Der Doku-Thriller „A Good American“ befasst sich mit dem für die NSA entwickelten Überwachungsprogramm „ThinThread“, das terroristische Anschläge wie etwa 9/11 nachweislich hätte verhindern können – wenn es nicht wenige Wochen davor eingestellt worden wäre.  Zudem rückt „A Good American“ den Mann ins Zentrum, der maßgeblich an der Entwicklung von „ThinThread“ beteiligt war: Bill Binney, ehemaliger Technischer Direktor der NSA und einer der fähigsten Code-Knacker. Binney gewährt einen Einblick in eine Zeit, als der Politik die wachsende Bedrohung durch islamistische Terroristen immer klarer und daraufhin das revolutionäre Programm „ThinThread“ geschaffen wurde.

„A Good American“ stammt vom österreichischen Autor und Regisseur Friedrich Moser, der schon über 20 Dokumentationen realisiert hat. Einer seiner bis heute bekanntesten Filme ist „The Brussels Business“ von 2012. Darin geht es um die von Lobbyisten ausgehende Gefahren für die europäische Demokratie. Die Bedrohung für die US-Demokratie und die Bevölkerung durch Massenüberwachung ist hingegen ein Aspekt von „A Good American“. Diese Themen sind aktueller denn je, nicht zuletzt auch durch Oliver Stones Film „Snowden“.

Doku-Thriller – diese Beschreibung trifft exakt auf Friedrich Mosers Film zu, der das Beste aus beiden Genres zusammenbringt. Er ist zunächst einmal spannend und emotional mitreißend wie ein guter Thriller, was in erster Linie an der audio-visuellen Ausstaffierung liegt. Die Musik ist mal atmosphärisch und zurückhaltend, mal bedrohlich und beängstigend, als künde sie von einer lauernden, gewaltigen Gefahr. Visuell wechselt Moser – handwerklich und dramaturgisch extrem gekonnt – zwischen Original-Aufnahmen terroristischer Anschläge sowie visualisierter Vorgänge aus dem Inneren des Überwachungsprogramms. Dazwischen gibt es Spielszenen und Interviews. Jede Einstellung sitzt und alle Elemente bzw. Szenen sind sinn- und kunstvoll miteinander verwoben und aneinandergereiht.
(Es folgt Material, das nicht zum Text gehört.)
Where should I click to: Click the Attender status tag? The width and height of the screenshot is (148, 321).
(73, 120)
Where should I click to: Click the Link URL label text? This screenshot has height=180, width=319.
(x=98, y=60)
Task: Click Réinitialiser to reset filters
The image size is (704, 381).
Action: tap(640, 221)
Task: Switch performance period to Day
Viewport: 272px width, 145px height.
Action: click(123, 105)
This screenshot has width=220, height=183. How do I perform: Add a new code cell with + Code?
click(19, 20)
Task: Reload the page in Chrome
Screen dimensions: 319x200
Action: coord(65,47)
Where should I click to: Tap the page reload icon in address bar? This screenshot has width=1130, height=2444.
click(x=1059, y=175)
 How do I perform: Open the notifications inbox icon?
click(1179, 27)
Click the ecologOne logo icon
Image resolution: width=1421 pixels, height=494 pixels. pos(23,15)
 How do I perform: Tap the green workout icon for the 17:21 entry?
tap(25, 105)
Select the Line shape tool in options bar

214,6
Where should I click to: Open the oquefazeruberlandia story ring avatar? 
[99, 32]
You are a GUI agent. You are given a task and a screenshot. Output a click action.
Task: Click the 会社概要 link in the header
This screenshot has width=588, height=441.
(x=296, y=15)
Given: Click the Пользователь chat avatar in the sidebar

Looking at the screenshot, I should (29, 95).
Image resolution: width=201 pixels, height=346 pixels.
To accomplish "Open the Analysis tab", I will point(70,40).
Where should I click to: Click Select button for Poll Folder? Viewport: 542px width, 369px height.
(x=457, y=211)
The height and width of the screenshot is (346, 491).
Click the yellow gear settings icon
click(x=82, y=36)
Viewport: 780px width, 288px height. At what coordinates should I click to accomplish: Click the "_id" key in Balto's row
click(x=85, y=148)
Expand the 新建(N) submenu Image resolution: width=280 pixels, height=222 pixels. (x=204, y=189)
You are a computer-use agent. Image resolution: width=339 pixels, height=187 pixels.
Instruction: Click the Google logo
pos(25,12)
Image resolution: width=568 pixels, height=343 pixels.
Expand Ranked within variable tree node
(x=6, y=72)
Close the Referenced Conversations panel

Aber auch als Dokumentation von bis heute der allgemeinen Öffentlichkeit wenig bekannten Ereignissen, funktioniert der Film bestens. Chronologisch und für den Zuschauer gut nachvollziehbar, schildert er den Beginn der wachsenden terroristischen Bedrohung, die vor allem mit der Entwicklung immer neuer Kommunikationsmöglichkeiten und der Digitalisierung einherging. Dabei vergisst der Film nie seine Hauptfigur: William „Bill“ Binney. Seine Ex-Kollegen beschreiben ihn im Film als den „talentiertesten und präzisesten“ Code-Knacker seiner Zunft. Als fähiger Code-Knacker sowie Mathe-Ass verfügt er über ein gewaltiges Verständnis von Systemen, Netzwerken und Metadaten. Binney weiß zudem wie kaum sonst jemand über das Innerste der NSA zu berichten. Und: er verließ viele Jahre vor Snowden aus Protest gegen die Datensammelwut die NSA und wurde zum Whistleblower. Schon 2011 verwies er die Öffentlichkeit auf die Datensammelpraxis der NSA.

Was Binney sowie seine Ex-Kollegen berichten und was der Film auf intensive Art anhand von Spielszenen nachstellt, ist schockierend und kaum zu fassen: Binney und seine Kollegen entwickelten ein Programm, mit dem es gelang, alle Kommunikationsverbindungen der Welt (Mail, Telefon, Chat etc.) zu erfassen, zu analysieren und auszuwerten – ohne in die Bürgerrechte oder Privatsphäre der Menschen einzugreifen. Terroristische Anschläge wie 9/11, aber auch die Anschläge von London, Madrid, Brüssel etc., hätte man so vermutlich verhindern können. Doch Regierung und NSA stampften das Programm ein. Was folgte, war die beispielloseste Abhöraktion der Geschichte – mit Hilfe der von Binney entwickelten Codes und Techniken, die von der NSA für andere, finanziell einträglichere Spionagesysteme genutzt wurden.

Binney schätzt, dass die NSA mittlerweile rund 50 Billionen E-Mails und Telefonate aus der ganzen Welt – Verbindungsdaten aber auch Inhalte – speichert.